Jan C. Kaack: Jede Zeitenwende ist einzigartig und jede Generation muss sich ihren Herausforderungen in dieser Zeit stellen. 1848, mit der bürgerlichen Revolution, ist Deutschland auf eine besondere Art und Weise durcheinandergewirbelt worden. Es gab neue Ideen, neue Inhalte wie eine Nationalversammlung, eine nationalstaatliche Idee und schließlich auch eine deutsche Marine. Diese Anforderungen sind in einer atemberaubenden Geschwindigkeit umgesetzt worden. Innerhalb von zwei Jahren hat die Marine unter Führung von Admiral Brommy 12 Schiffe gekauft, bauen lassen und in Dienst gestellt. Das ist heute aus verschiedenen Gründen nicht mehr vorstellbar. Wir berufen uns aber auch deshalb auf die Marine von 1848, weil sie auch eine Parlamentsmarine war, die unter der schwarz-rot-goldenen Flagge fuhr– genauso, wie die Deutsche Marine heute.

Deutschland hat in den vergangenen 175 Jahren sehr verschiedene Marinen erlebt. Die erste, die demokratische, dann die preußische Marine und die des norddeutschen Bundes, schließlich die kaiserliche Marine mit der Flottenhochrüstung und dem großen Scheitern im ersten Weltkrieg. Vor der Bundesmarine von 1955 war es die Kriegsmarine der verbrecherischen nationalsozialistischen Diktatur. Wo ordnen Sie da die Deutsche Marine von 2023 ein?

Nur, wer die Vergangenheit kennt, kann die Gegenwart verstehen und die Zukunft gestalten. Das ist zwar eine alte Weisheit, aber sie bleibt bis heute sehr zutreffend. Geschichte ist ja wie eine Pflichterbschaft, die man nicht zurückgeben kann. Deutsche Marinen haben diese Brüche erlebt. Seit 67 Jahren – und damit die bei weitem längste Zeit einer Deutschen Marine – dient unsere Marine einem demokratischen Rechtsstaat. Das ist für uns traditionsbildend. Und selbst in dieser Zeit haben wir viele „Zeitenwenden“ und Herausforderungen gemeistert. Jede Generation aufs Neue.

Dafür braucht man Kraft und auch Mut und das ist in diesen Monaten und Jahren der erneuten Zeitwende wieder wichtig, denn jetzt, nicht erst seit dem 24. Februar 2022, stehen wir erneut vor gigantischen Herausforderungen.

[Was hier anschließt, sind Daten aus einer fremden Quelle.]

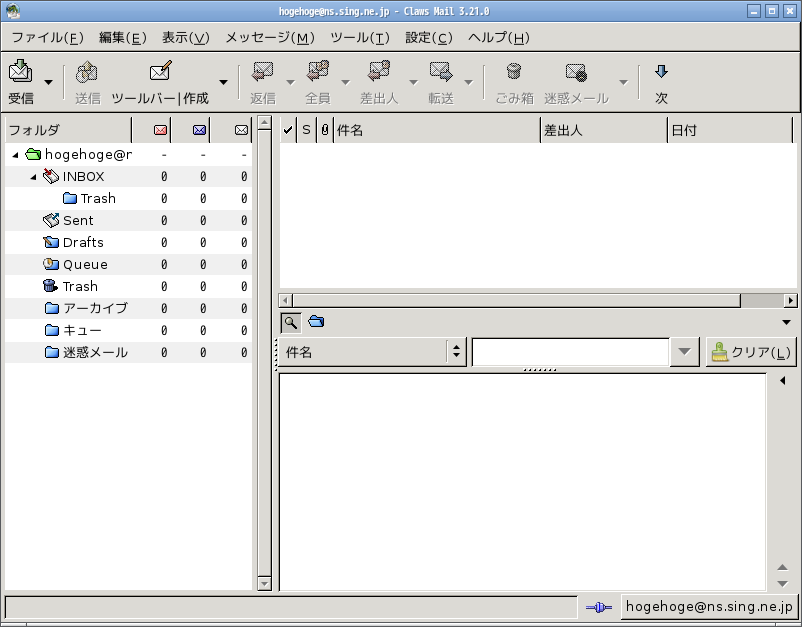Open the メッセージ menu
802x627 pixels.
(266, 37)
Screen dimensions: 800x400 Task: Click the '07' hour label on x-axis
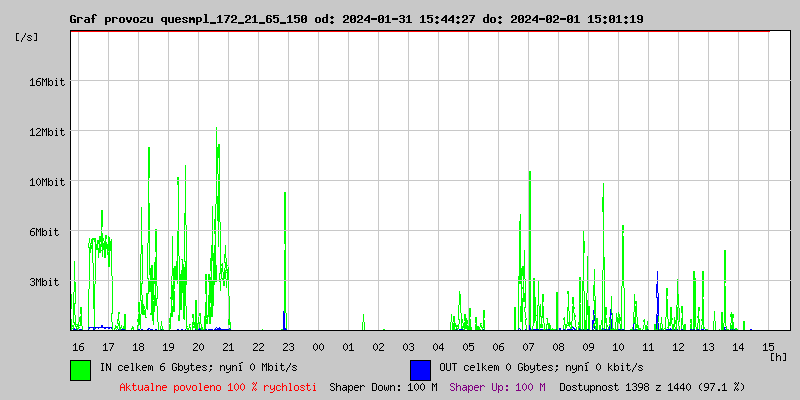528,346
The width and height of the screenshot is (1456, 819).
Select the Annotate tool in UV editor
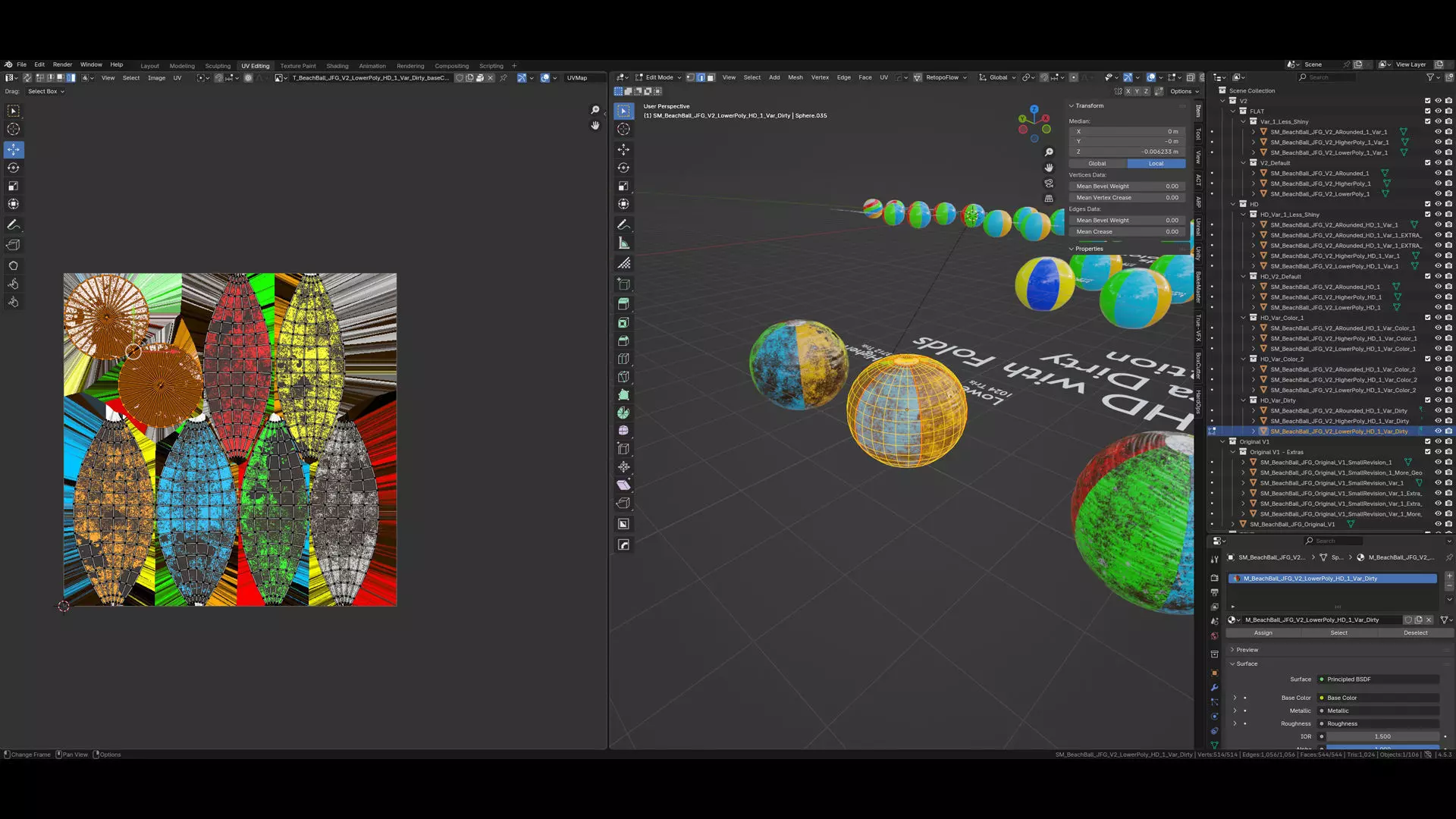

Wenn Sie diese Herausforderungen etwas genauer beschreiben würden … ?

Zum einen zwingt uns das unerwartete aggressive Handeln Russlands, die Kriegsführung gegen seinen Nachbarn, in der NATO wieder, den Schwerpunkt auf Landes- und Bündnisverteidigung zu legen. Parallel dazu ändert sich die Welt in rasender Geschwindigkeit. Wir erleben Megatrends wie Künstliche Intelligenz, den demografischen Wandel, wir sehen Waffen, die mit Überschallgeschwindigkeit eingesetzt werden und autonome Plattformen bei den seegehenden Einheiten. Das ist der Takt, der uns vorgegeben wird, und wir müssen diesen Takt mitgehen. Wenn man das in einem Bild beschreiben will, dann ist es wie eine Nebelfahrt ohne Radar. Dem haben wir uns mit der Entwicklung des Zielbilds „Marine 2035“ gestellt. Der mutige Einstieg in unbemannte Systeme und künstliche Intelligenz. Das ist unser Weg. Wir müssen jetzt handeln, wenn wir zukunftsfähig bleiben wollen.

Nach dem Überfall der russischen Armee und ihrer Söldnertruppen auf die Ukraine hat auch die Deutsche Marine schnell reagiert …

„Alles, was schwimmt, geht raus“, war der Befehl in der Folge des 24. Februar 2022, und das hat auch hervorragend funktioniert. Zudem haben wir Verantwortung in Kooperation, Koordination und Führung in der Ostsee übernommen. Wir sind als Deutsche Marine bereit, noch mehr Verantwortung zu übernehmen.